On 10/3/23 05:45, Manolis Tsamis wrote:
This is a new RTL pass that tries to optimize memory offset calculations
by moving them from add immediate instructions to the memory loads/stores.
For example it can transform this:
addi t4,sp,16
add t2,a6,t4
shl t3,t2,1
ld a2,0(t3)
addi a2,1
sd a2,8(t2)
into the following (one instruction less):
add t2,a6,sp
shl t3,t2,1
ld a2,32(t3)
addi a2,1
sd a2,24(t2)
Although there are places where this is done already, this pass is more
powerful and can handle the more difficult cases that are currently not
optimized. Also, it runs late enough and can optimize away unnecessary
stack pointer calculations.
gcc/ChangeLog:
* Makefile.in: Add fold-mem-offsets.o.
* passes.def: Schedule a new pass.
* tree-pass.h (make_pass_fold_mem_offsets): Declare.
* common.opt: New options.
* doc/invoke.texi: Document new option.
* fold-mem-offsets.cc: New file.
gcc/testsuite/ChangeLog:
* gcc.target/riscv/fold-mem-offsets-1.c: New test.
* gcc.target/riscv/fold-mem-offsets-2.c: New test.
* gcc.target/riscv/fold-mem-offsets-3.c: New test.
Signed-off-by: Manolis Tsamis <manolis.tsa...@vrull.eu>
So I was ready to ACK, but realized there weren't any testresults for a
primary platform mentioned. So I ran this on x86.
It's triggering one regression (code quality).
Specifically gcc.target/i386/pr52146.c
The f-m-o code is slightly worse than without f-m-o.

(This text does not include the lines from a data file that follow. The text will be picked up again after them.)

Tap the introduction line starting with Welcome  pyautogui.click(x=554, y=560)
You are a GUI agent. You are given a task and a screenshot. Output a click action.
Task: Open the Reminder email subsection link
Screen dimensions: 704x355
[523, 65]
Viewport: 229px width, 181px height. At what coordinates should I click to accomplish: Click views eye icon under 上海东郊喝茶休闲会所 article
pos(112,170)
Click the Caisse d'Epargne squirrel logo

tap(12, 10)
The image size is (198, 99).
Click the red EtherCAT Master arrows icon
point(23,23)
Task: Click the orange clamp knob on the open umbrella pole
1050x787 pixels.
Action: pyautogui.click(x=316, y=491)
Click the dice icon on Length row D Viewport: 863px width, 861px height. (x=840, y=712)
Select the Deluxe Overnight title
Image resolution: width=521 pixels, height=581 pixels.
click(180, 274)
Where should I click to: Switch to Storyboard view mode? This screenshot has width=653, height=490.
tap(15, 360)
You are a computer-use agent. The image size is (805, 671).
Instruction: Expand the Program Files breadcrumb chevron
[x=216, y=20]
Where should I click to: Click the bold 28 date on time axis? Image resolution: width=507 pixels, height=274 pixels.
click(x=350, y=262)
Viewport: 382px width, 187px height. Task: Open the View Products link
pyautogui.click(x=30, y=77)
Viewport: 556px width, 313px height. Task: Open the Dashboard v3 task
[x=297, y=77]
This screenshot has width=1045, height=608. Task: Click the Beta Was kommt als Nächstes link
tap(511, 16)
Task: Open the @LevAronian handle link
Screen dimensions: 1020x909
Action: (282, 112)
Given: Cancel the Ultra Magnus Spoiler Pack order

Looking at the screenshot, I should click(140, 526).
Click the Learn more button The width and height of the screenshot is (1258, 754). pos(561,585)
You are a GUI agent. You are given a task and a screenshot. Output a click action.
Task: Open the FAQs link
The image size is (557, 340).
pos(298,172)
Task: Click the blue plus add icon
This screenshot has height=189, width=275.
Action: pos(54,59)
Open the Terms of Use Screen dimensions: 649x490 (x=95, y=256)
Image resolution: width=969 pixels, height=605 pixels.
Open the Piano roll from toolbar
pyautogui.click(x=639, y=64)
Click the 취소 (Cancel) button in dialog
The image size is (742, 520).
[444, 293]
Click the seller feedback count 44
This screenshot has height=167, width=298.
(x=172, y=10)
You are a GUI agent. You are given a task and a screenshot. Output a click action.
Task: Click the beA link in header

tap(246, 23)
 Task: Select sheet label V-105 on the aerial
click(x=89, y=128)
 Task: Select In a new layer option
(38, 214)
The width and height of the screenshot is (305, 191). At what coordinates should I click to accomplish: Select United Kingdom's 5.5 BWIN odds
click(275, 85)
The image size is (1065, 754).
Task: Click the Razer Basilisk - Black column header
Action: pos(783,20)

Without f-m-o we get this:
9 0000 B88000E0 movl $-18874240, %eax
9 FE
10 0005 67C70000 movl $0, (%eax)
10 000000
11 000c C3 ret
With f-m-o we get this:
9 0000 B8000000 movl $0, %eax
9 00
10 0005 67C78080 movl $0, -18874240(%eax)
10 00E0FE00
10 000000
11 0010 C3 ret
The key being that we don't get rid of the original move instruction,
nor does the original move instruction get smaller due to simplification
of its constant. Additionally, the memory store gets larger. The net
is a 4 byte increase in code size.
This is probably a fairly rare scenario and the original bug report was
for a correctness issue in using addresses in the range
0x80000000..0xffffffff in x32. So I wouldn't lose any sleep if we
adjusted the test to pass -fno-fold-mem-offsets. But before doing that
I wanted to give you the chance to ponder if this is something you'd
prefer to improve in f-m-o itself. At some level if the base register
collapses down to 0, then we could take the offset as a constant address
and try to recognize that form. If that fails, then just consider the
change unprofitable rather than trying to recognize it as reg+d.
Anyway, waiting to hear your thoughts...
If we do a V7, then we need to fix one spelling issue that shows up in
several places (if we go with the v6 we can just fix it prior to
committing). Specifically in several places we need to replace
"recognised" with "recognized".
jeff